Another factor compounding this is the rise of women as pot consumers. According to Business Insider,
Aundre Speciale, the director of Cannabis Buyers Club Berkley, stated that upon opening in 2004, only around 10 percent of patients were women; today, it’s around 50 percent
Studies suggest that women are more likely to eat healthier than men. A study published in the research journal Appetite found that men are less likely to believe that fruits and vegetables are important to their diet while women are more likely to eat their greens in a quest for longevity and youthfulness. Women also go on more diets than men. Thus, a dispensary with a strong female clientele must adapt and change their edibles game.
Importance of Variety
While a good store sells a variety of product – patches, topicals, flowers, dabs, edibles, etc. – it also possesses a diverse portfolio of cannabinoids and strains. A shop that focuses on THC infused products and neglects CBD will miss out on a number of people hoping to use cannabis medicinally. A shop that focuses on selling Indica strains without much Sativa will lose people looking for a little get up and go before they have to get up and go to that super boring and ridiculously long timeshare presentation.
Variety is the spice of life and of marijuana commerce too.
But Don’t Forget Your Bread and Butter
A shop should certainly aim to offer all sorts of product for all sorts of people. But they should never forget about the bread and butter of weed. In other words, don’t dismiss best sellers: dispensaries should always have Blue Dream, for instance. It’s a widely-popular strain used for both recreational and medicinal purposes. It helps with menstrual cramps too; if your clients are women, maybe you’ll see an upswing in sales every twenty-eight to thirty days.
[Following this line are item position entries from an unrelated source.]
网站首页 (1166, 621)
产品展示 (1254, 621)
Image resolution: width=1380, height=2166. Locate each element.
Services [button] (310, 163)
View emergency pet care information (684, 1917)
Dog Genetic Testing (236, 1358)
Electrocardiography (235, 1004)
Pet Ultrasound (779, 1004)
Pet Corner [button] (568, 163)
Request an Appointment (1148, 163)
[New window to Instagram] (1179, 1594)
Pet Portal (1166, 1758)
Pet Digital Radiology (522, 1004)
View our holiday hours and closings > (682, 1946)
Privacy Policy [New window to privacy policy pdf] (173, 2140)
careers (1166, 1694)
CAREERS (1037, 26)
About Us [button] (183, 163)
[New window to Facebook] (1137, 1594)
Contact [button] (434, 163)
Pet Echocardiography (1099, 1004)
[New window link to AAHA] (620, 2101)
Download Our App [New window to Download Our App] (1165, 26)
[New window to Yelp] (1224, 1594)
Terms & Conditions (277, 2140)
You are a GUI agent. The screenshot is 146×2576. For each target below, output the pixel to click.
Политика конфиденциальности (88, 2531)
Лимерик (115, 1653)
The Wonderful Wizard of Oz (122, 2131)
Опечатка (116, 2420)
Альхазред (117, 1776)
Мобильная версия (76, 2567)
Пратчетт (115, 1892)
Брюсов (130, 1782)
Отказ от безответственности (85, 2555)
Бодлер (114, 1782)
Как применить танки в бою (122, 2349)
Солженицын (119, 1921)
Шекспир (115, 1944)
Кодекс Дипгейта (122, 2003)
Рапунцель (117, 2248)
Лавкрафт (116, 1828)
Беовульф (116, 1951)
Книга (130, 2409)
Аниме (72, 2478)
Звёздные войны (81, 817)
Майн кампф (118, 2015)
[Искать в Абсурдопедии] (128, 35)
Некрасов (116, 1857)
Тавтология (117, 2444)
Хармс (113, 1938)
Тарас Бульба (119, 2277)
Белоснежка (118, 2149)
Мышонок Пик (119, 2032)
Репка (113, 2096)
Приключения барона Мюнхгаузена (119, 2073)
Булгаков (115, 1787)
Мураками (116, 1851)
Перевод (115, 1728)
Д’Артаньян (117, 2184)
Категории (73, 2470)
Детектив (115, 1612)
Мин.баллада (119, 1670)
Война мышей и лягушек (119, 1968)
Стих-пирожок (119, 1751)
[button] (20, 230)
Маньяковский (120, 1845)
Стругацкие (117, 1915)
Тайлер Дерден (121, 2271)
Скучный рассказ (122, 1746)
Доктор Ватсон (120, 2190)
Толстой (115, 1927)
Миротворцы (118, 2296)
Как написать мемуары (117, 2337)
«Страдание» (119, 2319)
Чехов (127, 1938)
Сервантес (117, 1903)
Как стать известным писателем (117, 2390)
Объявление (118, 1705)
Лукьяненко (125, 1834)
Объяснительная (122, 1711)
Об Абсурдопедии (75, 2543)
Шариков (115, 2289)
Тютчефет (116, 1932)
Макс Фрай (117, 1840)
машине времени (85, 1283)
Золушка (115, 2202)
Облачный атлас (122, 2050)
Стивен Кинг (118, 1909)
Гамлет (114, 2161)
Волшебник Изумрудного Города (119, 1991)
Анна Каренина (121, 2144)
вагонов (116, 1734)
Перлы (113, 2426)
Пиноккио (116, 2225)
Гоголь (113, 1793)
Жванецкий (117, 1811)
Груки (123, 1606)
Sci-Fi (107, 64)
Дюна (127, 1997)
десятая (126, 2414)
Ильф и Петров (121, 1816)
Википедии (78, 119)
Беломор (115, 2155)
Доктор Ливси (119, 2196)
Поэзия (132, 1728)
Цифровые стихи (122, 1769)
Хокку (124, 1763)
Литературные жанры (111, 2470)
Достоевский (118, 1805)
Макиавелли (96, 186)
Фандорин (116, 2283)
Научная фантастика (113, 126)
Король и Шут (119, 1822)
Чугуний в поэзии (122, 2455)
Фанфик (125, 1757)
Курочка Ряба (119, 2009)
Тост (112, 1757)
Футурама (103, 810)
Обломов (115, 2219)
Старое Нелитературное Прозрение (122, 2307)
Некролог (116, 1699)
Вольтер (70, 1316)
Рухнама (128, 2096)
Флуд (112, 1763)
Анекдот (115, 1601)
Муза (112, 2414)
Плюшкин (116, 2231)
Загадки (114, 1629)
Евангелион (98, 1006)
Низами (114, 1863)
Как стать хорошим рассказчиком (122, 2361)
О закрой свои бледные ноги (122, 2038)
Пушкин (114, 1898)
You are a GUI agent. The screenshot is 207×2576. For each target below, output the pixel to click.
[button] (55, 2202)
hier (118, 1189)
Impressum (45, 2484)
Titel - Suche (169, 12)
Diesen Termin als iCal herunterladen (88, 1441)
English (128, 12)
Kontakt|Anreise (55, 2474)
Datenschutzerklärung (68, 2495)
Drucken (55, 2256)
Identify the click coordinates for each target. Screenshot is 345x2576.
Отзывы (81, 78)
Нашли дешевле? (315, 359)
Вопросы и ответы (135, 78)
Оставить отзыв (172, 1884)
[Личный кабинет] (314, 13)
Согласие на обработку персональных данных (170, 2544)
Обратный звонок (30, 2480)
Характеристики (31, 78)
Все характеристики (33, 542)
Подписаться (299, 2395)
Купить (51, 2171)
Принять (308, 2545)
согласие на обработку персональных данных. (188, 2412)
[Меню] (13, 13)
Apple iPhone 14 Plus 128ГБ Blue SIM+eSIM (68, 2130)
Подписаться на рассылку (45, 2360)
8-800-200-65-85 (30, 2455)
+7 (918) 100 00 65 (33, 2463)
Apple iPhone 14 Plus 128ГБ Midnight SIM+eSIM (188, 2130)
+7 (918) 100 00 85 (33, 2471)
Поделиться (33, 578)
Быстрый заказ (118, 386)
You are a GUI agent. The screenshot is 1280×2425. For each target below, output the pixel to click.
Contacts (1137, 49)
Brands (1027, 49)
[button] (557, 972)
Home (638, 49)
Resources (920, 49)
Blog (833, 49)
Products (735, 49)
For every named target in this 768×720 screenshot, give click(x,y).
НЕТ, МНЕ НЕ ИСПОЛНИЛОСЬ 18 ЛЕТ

Another thing that should never be ignored is quality: consumers want it and are willing to pay for it
If your shop has all the variety in the world but your product is subpar, you’ll find yourself with a surplus: hopefully your grandma loves leftover marijuana, because that’s what she’s getting for her ninety-fifth birthday.
Many consumers, particularly long-time marijuana users and those knowledgeable about cannabis, will seek out quality more than anything else. But your prices do matter: you won’t keep customers if the shop down the street is selling the exact same thing at a third of the cost.
Don’t Overestimate Loyalty
When it comes down to it, a good dispensary works to stay good, continuing to offer a variety of quality products that their customers want (including “organic” lines – those are growing in demand more and more). And it doesn’t overestimate the loyalty of their patrons – younger people are less likely to be loyal to one shop than Baby Boomers (but younger people are more likely to be shoppers in the first place).
The diversity offered at your shop is only half the battle of the buds and bongs: exceptional customer service, budtenders, and marketing play a role as well. And, of course, so does location: it’s among the most important factors. In other words, good luck on that lifelong dream to open a dispensary in Salt Lake City or any other location where recreational marijuana isn’t likely anytime soon. Maybe don’t quit your day job just yet.